=== TASK INSTRUCTIONS ===
Once the line with "Given: View the" is found, write it out along with every line after it, exactly, up to the last line of the entries below. Exclude pictures.

=== DATASET ===
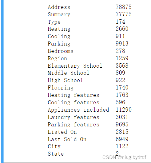Select the High School value 922

pos(120,80)
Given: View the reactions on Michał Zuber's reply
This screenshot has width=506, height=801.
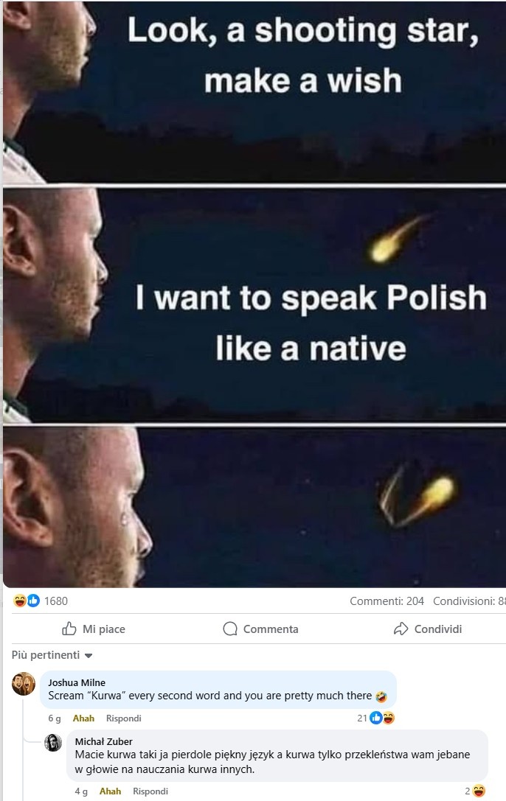Looking at the screenshot, I should (475, 791).
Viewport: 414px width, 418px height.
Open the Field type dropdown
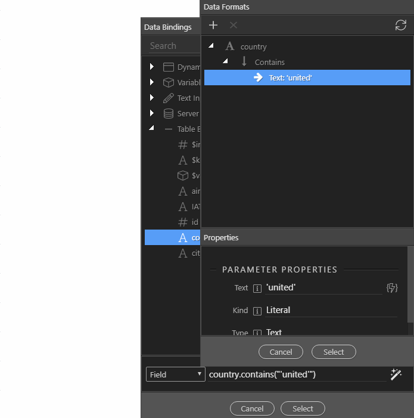(x=176, y=374)
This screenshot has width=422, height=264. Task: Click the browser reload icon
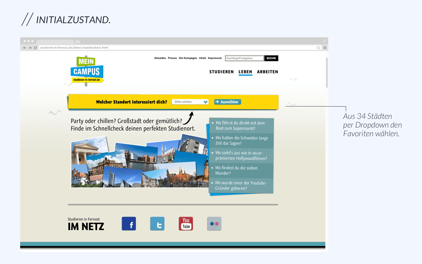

=== ANSWER TO THE PROBLEM ===
Given: View the reactions on Michał Zuber's reply
This screenshot has width=506, height=801.
Looking at the screenshot, I should (475, 791).
Viewport: 414px width, 418px height.
Open the Field type dropdown
(x=176, y=374)
This screenshot has width=422, height=264. Task: Click the browser reload icon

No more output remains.